━━━━━ MATERIAL TO PROCESS

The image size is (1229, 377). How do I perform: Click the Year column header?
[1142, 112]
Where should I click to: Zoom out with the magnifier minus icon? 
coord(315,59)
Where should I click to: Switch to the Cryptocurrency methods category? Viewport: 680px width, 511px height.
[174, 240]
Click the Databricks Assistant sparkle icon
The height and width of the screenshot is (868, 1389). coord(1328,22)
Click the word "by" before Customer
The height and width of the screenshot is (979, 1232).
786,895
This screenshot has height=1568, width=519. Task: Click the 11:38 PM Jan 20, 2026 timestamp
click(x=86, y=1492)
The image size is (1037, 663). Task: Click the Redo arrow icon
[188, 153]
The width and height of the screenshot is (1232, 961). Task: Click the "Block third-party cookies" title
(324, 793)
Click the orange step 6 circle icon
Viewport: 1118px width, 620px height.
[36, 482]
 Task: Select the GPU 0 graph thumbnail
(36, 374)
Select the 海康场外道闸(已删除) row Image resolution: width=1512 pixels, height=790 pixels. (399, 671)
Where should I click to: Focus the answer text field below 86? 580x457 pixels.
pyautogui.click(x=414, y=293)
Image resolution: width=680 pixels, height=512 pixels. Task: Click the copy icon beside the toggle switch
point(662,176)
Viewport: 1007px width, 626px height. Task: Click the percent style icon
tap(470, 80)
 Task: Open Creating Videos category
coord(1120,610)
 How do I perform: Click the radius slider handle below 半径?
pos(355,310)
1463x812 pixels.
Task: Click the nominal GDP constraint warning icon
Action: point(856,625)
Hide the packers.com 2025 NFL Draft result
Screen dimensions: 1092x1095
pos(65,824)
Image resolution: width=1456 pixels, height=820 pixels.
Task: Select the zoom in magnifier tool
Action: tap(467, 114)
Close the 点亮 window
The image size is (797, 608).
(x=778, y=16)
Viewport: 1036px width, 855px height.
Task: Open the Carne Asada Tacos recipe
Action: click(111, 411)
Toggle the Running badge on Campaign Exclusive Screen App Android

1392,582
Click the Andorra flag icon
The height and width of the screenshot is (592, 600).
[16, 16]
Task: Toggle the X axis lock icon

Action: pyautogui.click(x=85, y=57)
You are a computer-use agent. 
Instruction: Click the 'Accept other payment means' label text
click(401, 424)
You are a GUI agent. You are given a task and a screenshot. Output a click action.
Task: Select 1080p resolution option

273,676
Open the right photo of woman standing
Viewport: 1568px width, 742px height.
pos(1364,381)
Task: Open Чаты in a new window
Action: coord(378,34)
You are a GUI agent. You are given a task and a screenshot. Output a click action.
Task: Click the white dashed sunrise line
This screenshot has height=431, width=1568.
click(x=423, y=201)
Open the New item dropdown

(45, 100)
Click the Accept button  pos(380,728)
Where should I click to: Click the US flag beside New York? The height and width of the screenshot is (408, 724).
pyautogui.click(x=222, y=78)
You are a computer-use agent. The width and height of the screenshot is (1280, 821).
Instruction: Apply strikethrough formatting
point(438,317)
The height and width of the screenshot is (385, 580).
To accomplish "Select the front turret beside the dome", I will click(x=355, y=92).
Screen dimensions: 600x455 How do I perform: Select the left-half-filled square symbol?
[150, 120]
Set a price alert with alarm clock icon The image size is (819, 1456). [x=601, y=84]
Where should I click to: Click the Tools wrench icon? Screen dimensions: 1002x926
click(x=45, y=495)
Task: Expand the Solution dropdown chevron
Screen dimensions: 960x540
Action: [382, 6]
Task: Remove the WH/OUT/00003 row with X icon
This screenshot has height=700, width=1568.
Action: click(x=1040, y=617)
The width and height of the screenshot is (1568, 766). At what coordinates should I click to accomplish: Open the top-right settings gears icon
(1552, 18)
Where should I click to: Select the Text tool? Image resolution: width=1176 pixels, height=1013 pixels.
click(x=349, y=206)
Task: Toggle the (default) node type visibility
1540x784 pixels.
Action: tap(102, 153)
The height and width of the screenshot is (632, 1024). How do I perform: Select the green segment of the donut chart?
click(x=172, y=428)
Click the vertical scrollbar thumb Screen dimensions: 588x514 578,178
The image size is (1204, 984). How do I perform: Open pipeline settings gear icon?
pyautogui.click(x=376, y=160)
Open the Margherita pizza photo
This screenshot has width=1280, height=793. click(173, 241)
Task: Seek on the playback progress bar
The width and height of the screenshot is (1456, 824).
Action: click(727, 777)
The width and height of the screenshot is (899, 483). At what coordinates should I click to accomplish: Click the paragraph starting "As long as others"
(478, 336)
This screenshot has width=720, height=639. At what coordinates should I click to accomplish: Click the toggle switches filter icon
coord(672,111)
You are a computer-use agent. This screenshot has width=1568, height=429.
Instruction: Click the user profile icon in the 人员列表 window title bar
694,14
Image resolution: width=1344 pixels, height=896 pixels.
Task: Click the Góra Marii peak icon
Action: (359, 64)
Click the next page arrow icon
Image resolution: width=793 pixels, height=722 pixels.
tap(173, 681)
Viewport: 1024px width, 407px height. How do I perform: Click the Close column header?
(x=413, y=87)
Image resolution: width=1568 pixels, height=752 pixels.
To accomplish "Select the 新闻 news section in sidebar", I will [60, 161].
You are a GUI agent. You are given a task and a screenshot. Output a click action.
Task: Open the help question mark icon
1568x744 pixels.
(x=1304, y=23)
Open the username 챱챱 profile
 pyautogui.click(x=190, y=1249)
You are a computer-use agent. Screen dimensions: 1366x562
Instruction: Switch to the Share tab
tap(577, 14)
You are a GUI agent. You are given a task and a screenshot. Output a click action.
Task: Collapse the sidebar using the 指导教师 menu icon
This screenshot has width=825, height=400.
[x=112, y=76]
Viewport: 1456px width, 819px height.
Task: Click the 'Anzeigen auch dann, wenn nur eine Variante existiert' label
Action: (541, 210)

━━━━━━━━━━

= GOAL =
Give the lines again from the line with "Click the orange step 6 circle icon" to the line with "Select the 海康场外道闸(已删除)", swapping "thumbnail" for "preview" and leaving everything else unchanged.

= RESPONSE TO THIS EXERCISE =
Click the orange step 6 circle icon
Viewport: 1118px width, 620px height.
[36, 482]
 Task: Select the GPU 0 graph preview
(36, 374)
Select the 海康场外道闸(已删除) row Image resolution: width=1512 pixels, height=790 pixels. (399, 671)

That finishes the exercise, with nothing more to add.